To do: Everything in the records except the pictures needs to be printed again exactly.

Data for this exercise:
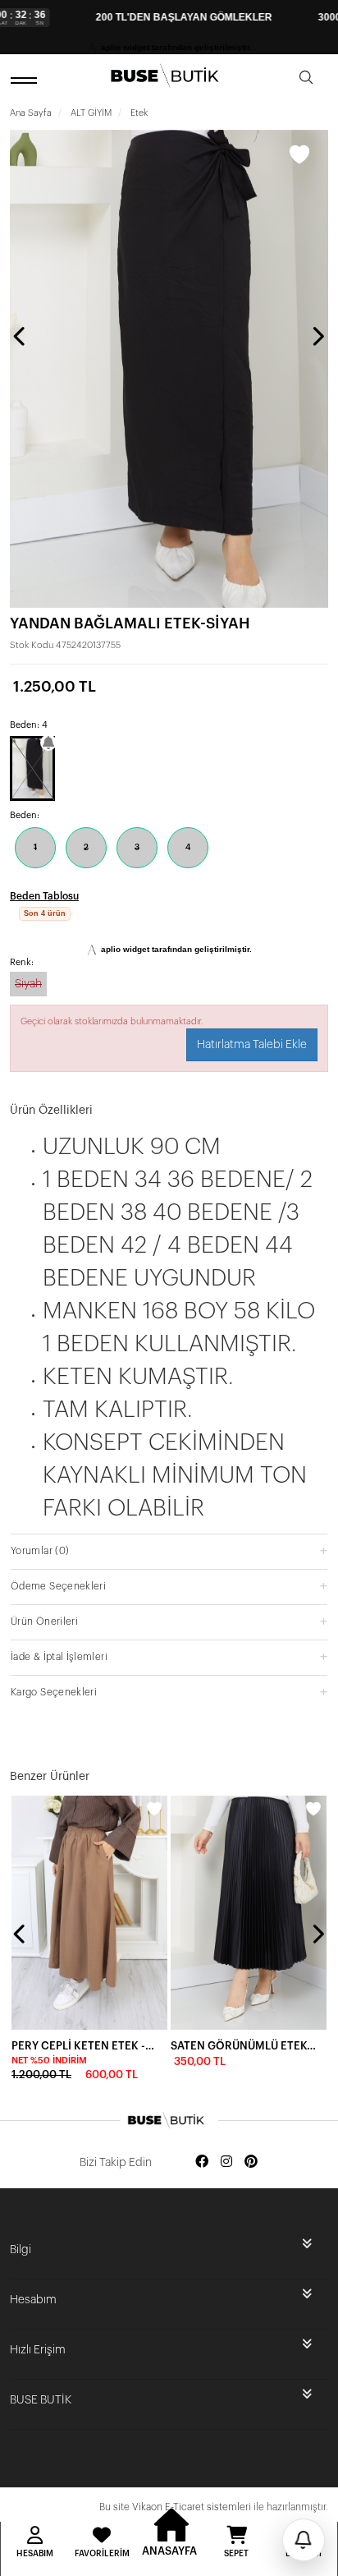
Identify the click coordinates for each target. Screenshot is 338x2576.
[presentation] (20, 336)
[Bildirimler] (303, 2539)
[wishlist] (154, 1809)
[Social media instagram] (226, 2162)
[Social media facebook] (201, 2162)
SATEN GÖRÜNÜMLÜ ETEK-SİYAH (244, 2045)
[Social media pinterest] (251, 2162)
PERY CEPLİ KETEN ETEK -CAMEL (84, 2045)
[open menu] (26, 80)
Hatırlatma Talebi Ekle (252, 1045)
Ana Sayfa (31, 112)
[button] (169, 1550)
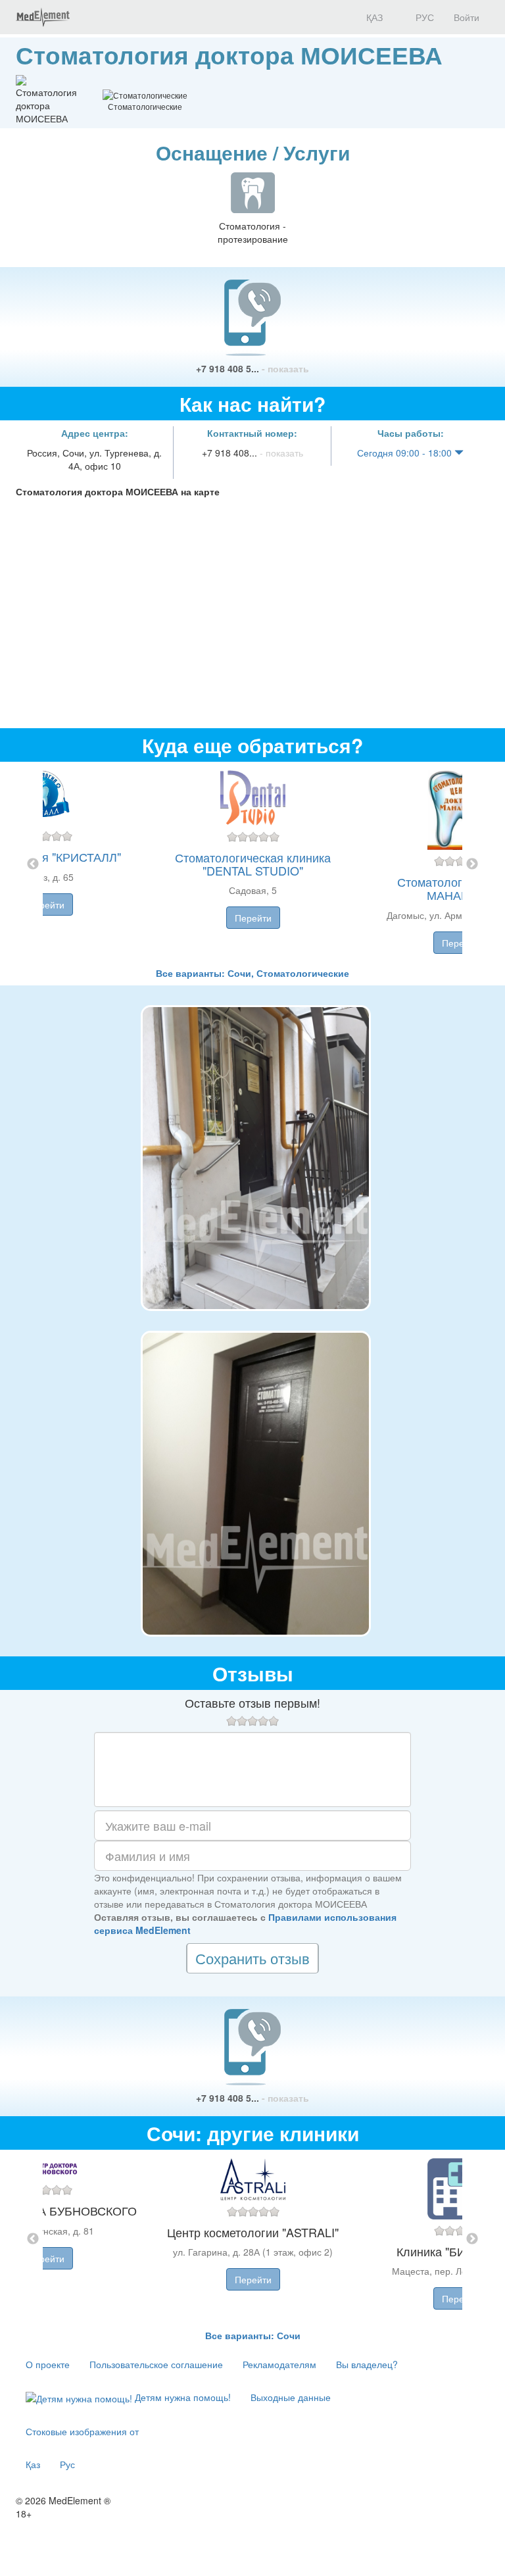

Exercise result:
Identify the click coordinates for each target. Screenshot is 338x2576.
[presentation] (20, 336)
[Bildirimler] (303, 2539)
[wishlist] (154, 1809)
[Social media instagram] (226, 2162)
[Social media facebook] (201, 2162)
SATEN GÖRÜNÜMLÜ ETEK-SİYAH (244, 2045)
[Social media pinterest] (251, 2162)
PERY CEPLİ KETEN ETEK -CAMEL (84, 2045)
[open menu] (26, 80)
Hatırlatma Talebi Ekle (252, 1045)
Ana Sayfa (31, 112)
[button] (169, 1550)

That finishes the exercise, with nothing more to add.